== JOB ==
Summarize the passage about pagecnt_bias below in two sentences.

== PASSAGE ==

◇ ◇ ◇ ◇

Rather than having a top-down structure here it might be better to
work bottom up. If you assume you are keeping a pagecnt_bias per page
it might make more sense to store this in the driver somewhere rather
than having it as a separate allocated buffer. One advantage of the
Intel drivers was doing this as we had the pagecnt_bias in a structure
that also pointed to the page. That way we were only updating that
count if we dropped the page and didn't have to even touch the page.
You could use that to batch updates to the pagecnt_bias if we did use
the lower 12 bits of the DMA address to store it as well.

I'm assuming the idea with this is that you will be having multiple
buffers received off of a single page and so doing it that way you
should only have one update on allocation, maybe a trickle of updates
for XDP_TX, and another large update when the page is fully consumed
and you drop the remaining pagecnt_bias for Rx.

>  struct page *page_pool_alloc_pages(struct page_pool *pool, gfp_t gfp);
>
>  static inline struct page *page_pool_dev_alloc_pages(struct page_pool *pool)

◇ ◇ ◇ ◇

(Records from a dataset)
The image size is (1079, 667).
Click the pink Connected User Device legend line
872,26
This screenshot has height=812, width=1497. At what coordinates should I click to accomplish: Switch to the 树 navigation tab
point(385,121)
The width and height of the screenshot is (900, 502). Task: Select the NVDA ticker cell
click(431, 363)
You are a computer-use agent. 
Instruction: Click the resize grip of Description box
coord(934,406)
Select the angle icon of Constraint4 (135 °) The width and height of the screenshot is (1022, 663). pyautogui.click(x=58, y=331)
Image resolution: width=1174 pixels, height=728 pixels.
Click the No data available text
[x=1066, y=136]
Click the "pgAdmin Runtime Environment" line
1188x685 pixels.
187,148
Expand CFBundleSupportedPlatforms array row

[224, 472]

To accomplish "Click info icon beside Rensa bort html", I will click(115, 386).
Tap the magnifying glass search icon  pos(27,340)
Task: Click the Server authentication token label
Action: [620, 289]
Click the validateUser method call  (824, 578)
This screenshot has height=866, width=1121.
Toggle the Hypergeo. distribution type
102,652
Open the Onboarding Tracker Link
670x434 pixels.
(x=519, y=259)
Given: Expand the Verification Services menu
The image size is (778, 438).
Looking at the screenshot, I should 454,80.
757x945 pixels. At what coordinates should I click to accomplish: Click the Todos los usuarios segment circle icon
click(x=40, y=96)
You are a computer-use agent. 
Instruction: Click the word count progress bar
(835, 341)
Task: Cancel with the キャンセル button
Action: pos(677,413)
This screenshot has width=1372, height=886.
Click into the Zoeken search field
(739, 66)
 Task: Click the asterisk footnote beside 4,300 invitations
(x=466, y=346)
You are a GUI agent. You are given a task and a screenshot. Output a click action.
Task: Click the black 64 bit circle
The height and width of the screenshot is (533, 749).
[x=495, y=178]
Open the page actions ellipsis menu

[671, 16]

◇ ◇ ◇ ◇

== RESULT ==
The writer suggests working bottom up and keeping the per-page pagecnt_bias in the driver rather than in a separately allocated buffer, as the Intel drivers did with a structure that also pointed to the page, so the count was updated only when the page was dropped and the page itself didn't have to be touched. Assuming multiple buffers are received from a single page, this approach should need only one update on allocation, perhaps a trickle of updates for XDP_TX, and another large update when the page is fully consumed and the remaining pagecnt_bias is dropped for Rx.